REl - 0600017-58.2023.6.21.0043 - Voto Relator(a) - Sessão: 29/08/2024 00:00 a 23:59

VOTO

O recurso é tempestivo, adequado e preenche todos os pressupostos exigidos à espécie, de molde que está a merecer conhecimento.

No mérito, o PARTIDO MOVIMENTO DEMOCRÁTICO BRASILEIRO – MDB de Santa Vitória do Palmar recorre da sentença que desaprovou suas contas relativas ao exercício financeiro do ano de 2022, em razão de recebimento de verbas de fonte vedada. A decisão hostilizada determinou o recolhimento da quantia de R$ 4.790,00 ao Tesouro Nacional, acompanhada da ordem de suspensão do repasse de verbas do Fundo Partidário, nos termos do art. 46, inc. I, da Resolução TSE n. 23.604/19.

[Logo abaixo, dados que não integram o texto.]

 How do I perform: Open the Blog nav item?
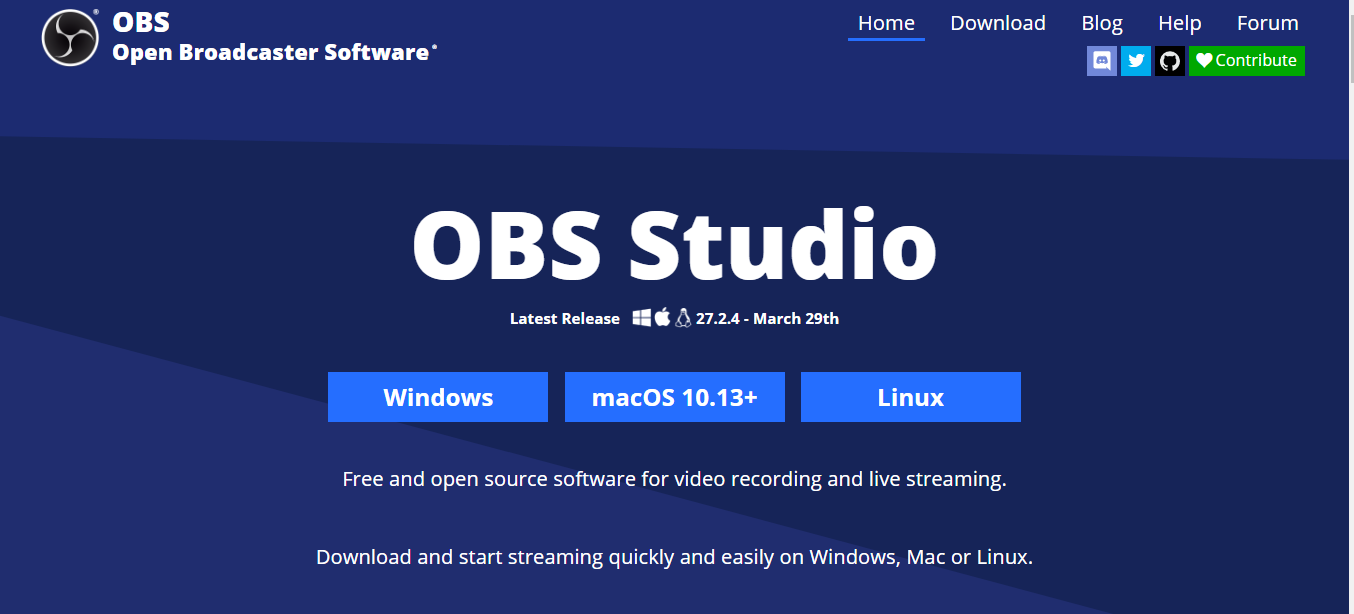click(1102, 23)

Especificamente, a unidade contábil da zona eleitoral verificou recebimento de contribuições de pessoas físicas não filiadas ao partido político em exame, as quais exerceram função ou cargo público de livre nomeação e exoneração, ou cargo ou emprego público temporário no exercício de 2022, em afronta à vedação prevista no art. 31, inc. V, da Lei n. 9.096/95, regulamentado pelo Tribunal Superior Eleitoral na Resolução TSE n. 23.604/19, art. 12, inc. IV e § 1º:

Lei 9.096/1995:

Art. 31. É vedado ao partido receber, direta ou indiretamente, sob qualquer forma ou pretexto, contribuição ou auxílio pecuniário ou estimável em dinheiro, inclusive através de publicidade de qualquer espécie, procedente de: (…)

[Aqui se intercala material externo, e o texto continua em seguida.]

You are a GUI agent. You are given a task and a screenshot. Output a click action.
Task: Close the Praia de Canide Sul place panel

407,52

V - pessoas físicas que exerçam função ou cargo público de livre nomeação e exoneração, ou cargo ou emprego público temporário, ressalvados os filiados a partido político.

 

Resolução TSE n. 23.604/2019:

Das Fontes Vedadas

Art. 12. É vedado aos partidos políticos receber, direta ou indiretamente, sob qualquer forma ou pretexto, doação, contribuição ou auxílio pecuniário ou estimável em dinheiro, inclusive por meio de publicidade de qualquer espécie, procedente de:

(...)

IV - autoridades públicas.

§ 1º Consideram-se autoridades públicas, para fins do inciso IV do caput, pessoas físicas que exerçam função ou cargo público de livre nomeação e exoneração, ou cargo ou emprego público temporário, ressalvados os filiados a partido político.

(…)

 

Os doadores e as respectivas contribuições estão discriminados na tabela que segue:

RAPHAEL CABREIRA DA SILVA

R$ 240,00

SHEILA SILVA NUNES

R$ 320,00

RENATA ROCHA GARCIA

R$ 800,00

CAMILLE RODRIGUES BOBADILHA

R$ 750,00

JULIANA DE OLIVEIRA DOS SANTOS TEIXEIRA

R$ 240,00

PEDRO HENRIQUE BALLEJA MARISQUIRENA

R$ 180,00

DORISLAINE TERRA CARDOSO

R$ 240,00

MARIA CRISTINA POSSER SILVEIRA

R$ 160,00

KELIS ENILZA CABRAL CORREA ROCHA

R$ 160,00

SULIVAN DA SILVA OLIVEIRA

R$ 960,00

RUTHIELE CORRÊA RODRIGUES

R$ 100,0

CAROLINI SILVA TEIXEIRA – filiada ao PSDB

R$ 140,00

AMYRA YASMIM CABREIRA PIRES

R$ 140,00

JACKELINE BANDEIRA RODRIGUES

R$ 200,00

DARIANE SELAYARAN NICOLETTI

R$ 160,00

 

Em seu recurso, o ente partidário destaca que as pessoas doadoras “fazem parte da história partidária da Agremiação, mais precisamente a juventude e, foram regularizadas”. Sustenta, ademais, que a suspensão dos recursos do Fundo Partidário pelo período de um ano é desproporcional, a considerar que o somatório das verbas recebidas irregularmente não ultrapassa a razão de 10% dos rendimentos do órgão partidário, invocando a aplicação dos princípios da proporcionalidade e da razoabilidade, para afastar a sanção ou, subsidiariamente, reduzi-la.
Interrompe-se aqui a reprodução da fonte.